Supplied material -
==================================================
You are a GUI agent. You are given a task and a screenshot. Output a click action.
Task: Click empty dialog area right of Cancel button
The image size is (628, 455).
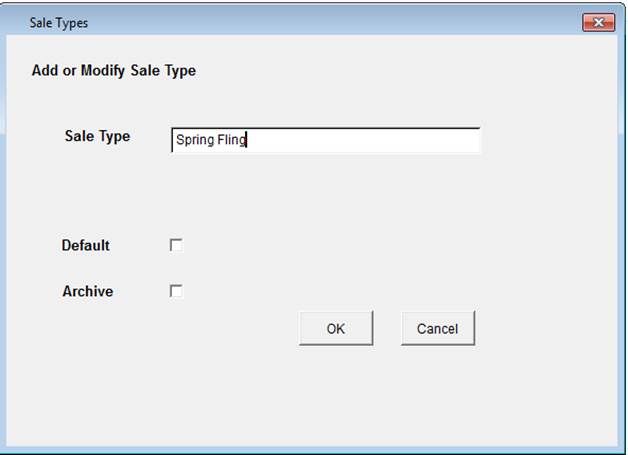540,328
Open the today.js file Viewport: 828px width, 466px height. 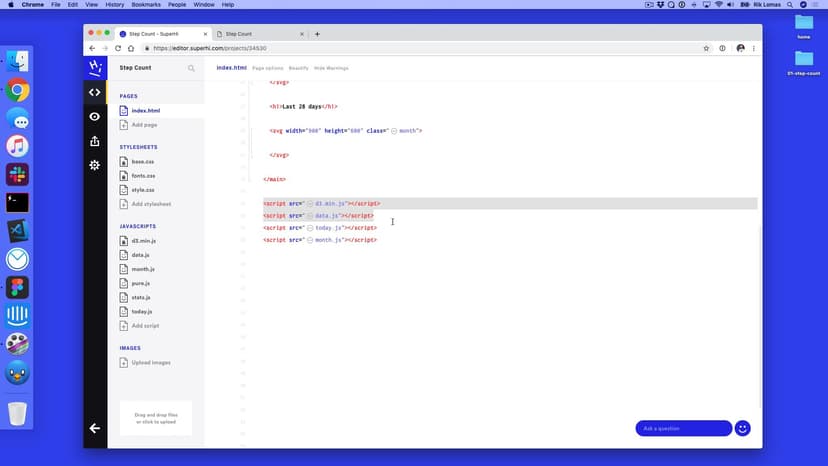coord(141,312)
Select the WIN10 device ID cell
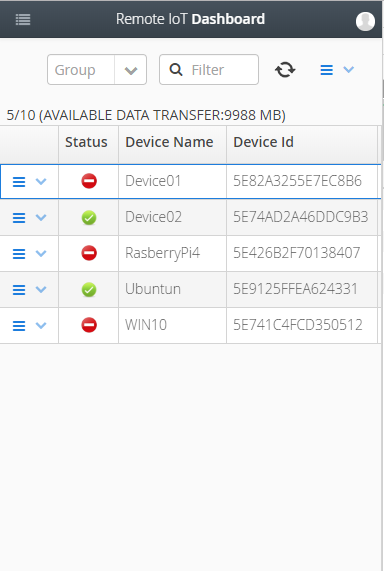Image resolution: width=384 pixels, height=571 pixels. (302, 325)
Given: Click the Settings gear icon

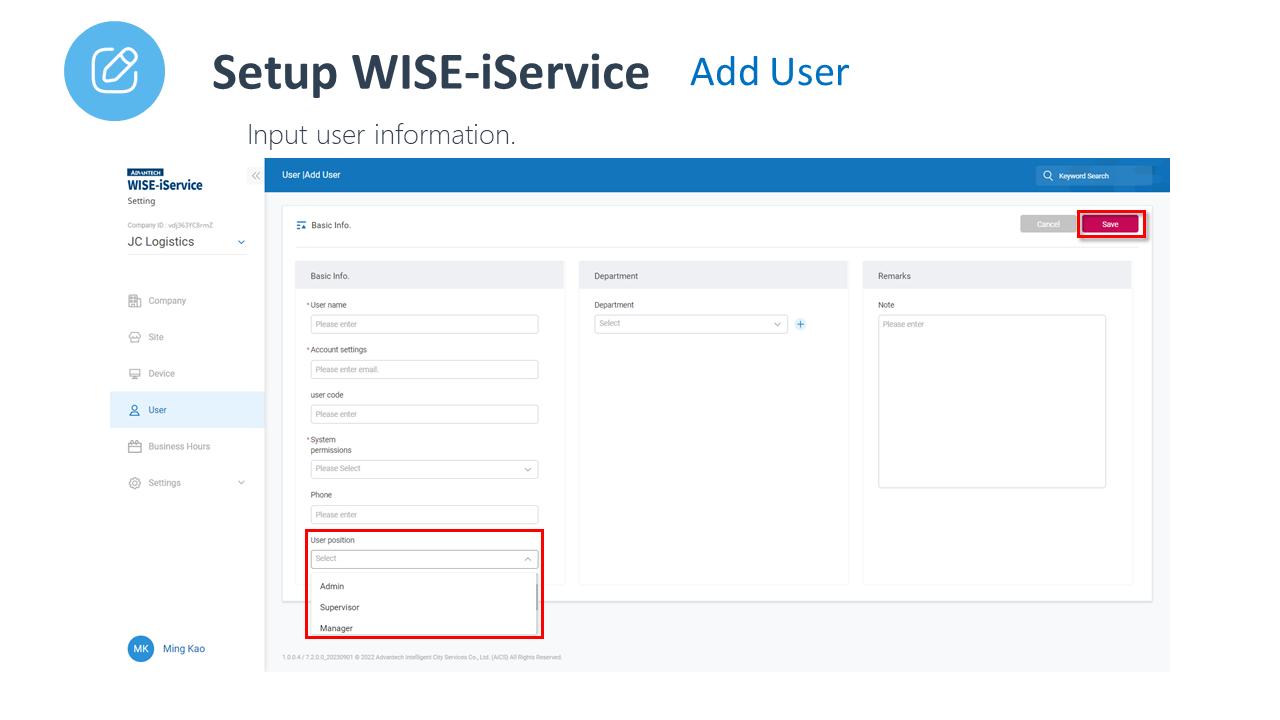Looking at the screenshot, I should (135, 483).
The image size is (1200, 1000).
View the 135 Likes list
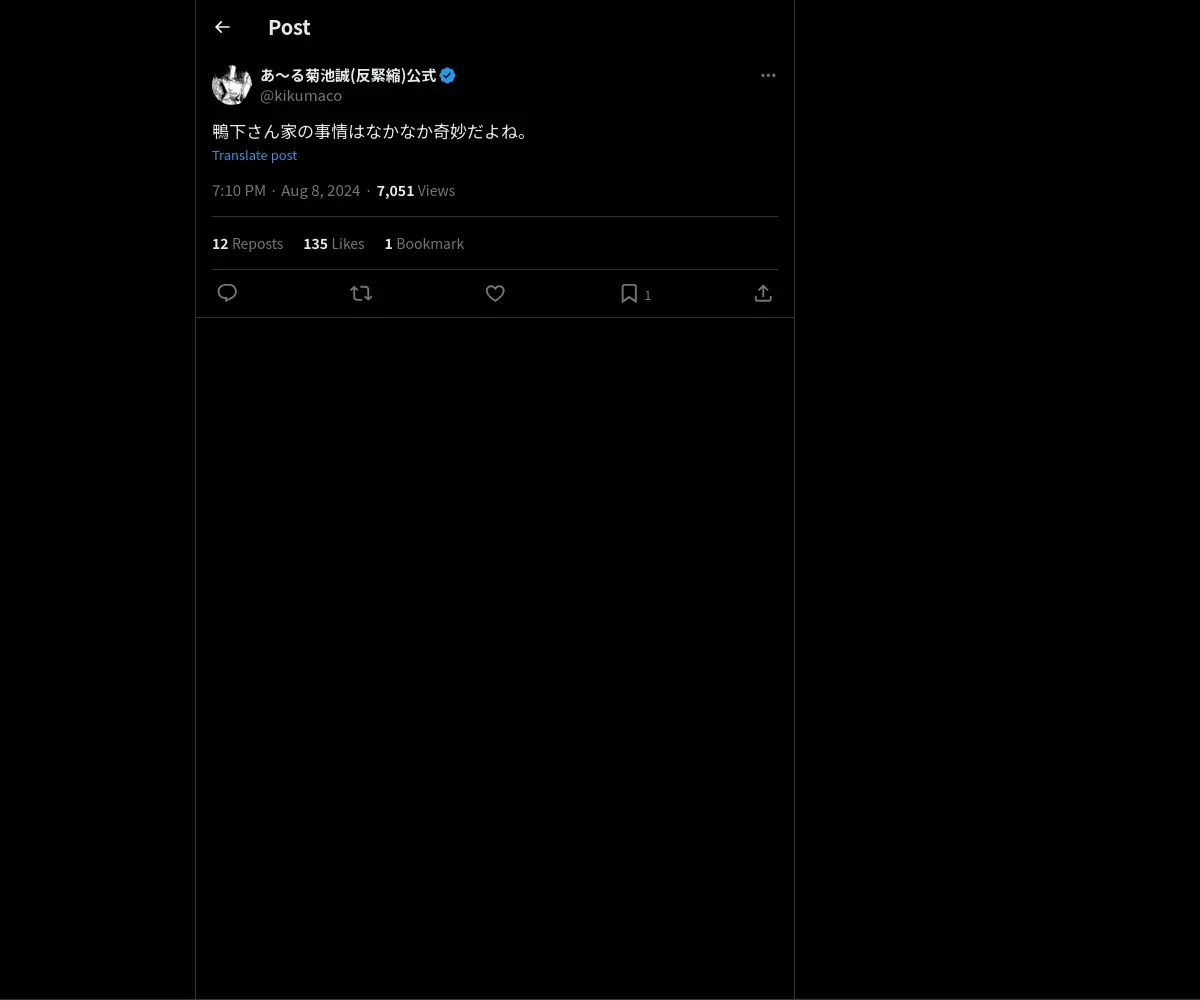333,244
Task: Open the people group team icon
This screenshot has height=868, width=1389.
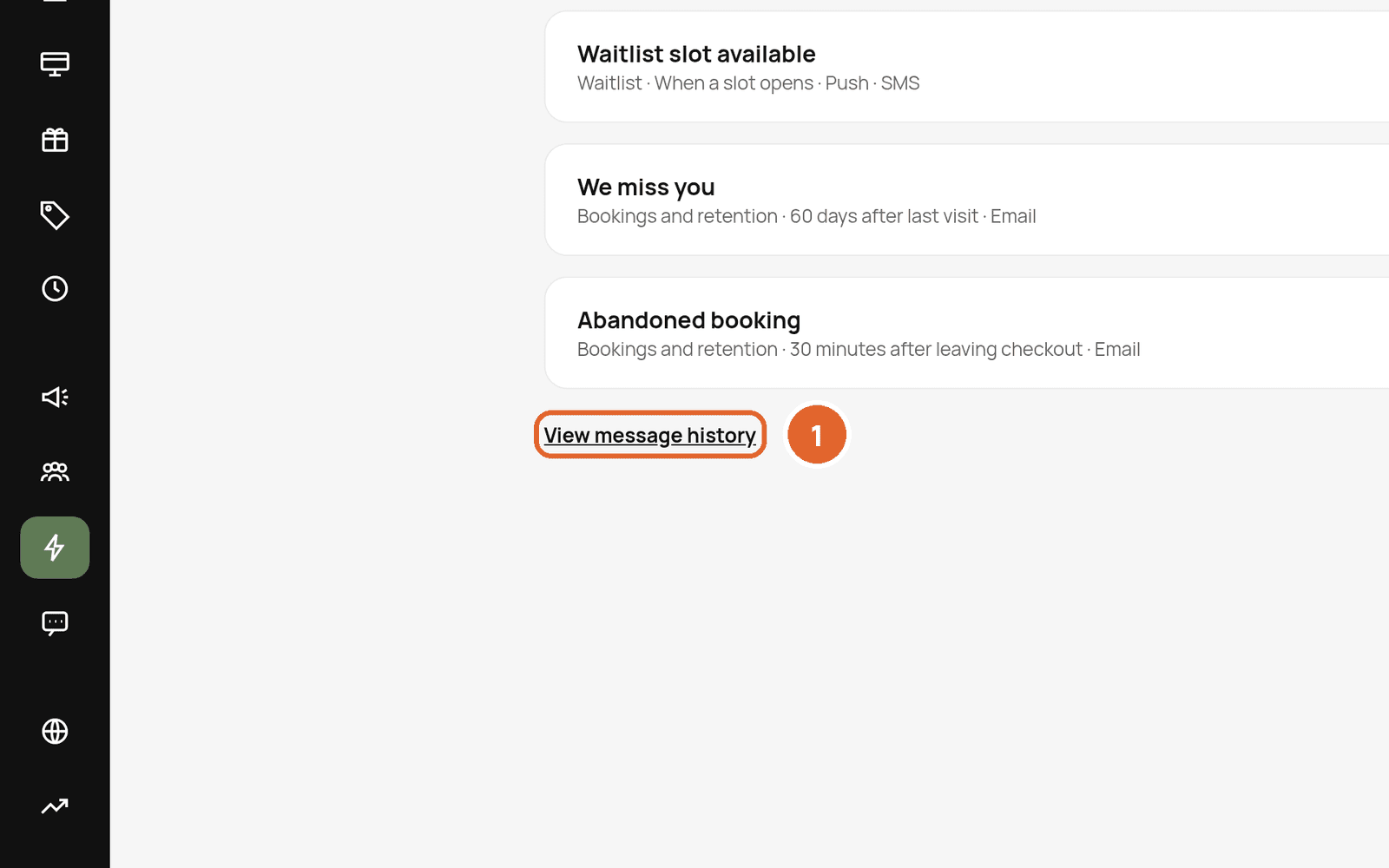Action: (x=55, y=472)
==================================================
Exercise brief - Leaving out the pictures, print exactly and only the lines from the one containing "Task: Open the people group team icon" through the last line of the records.

Written answer -
Task: Open the people group team icon
This screenshot has height=868, width=1389.
Action: (x=55, y=472)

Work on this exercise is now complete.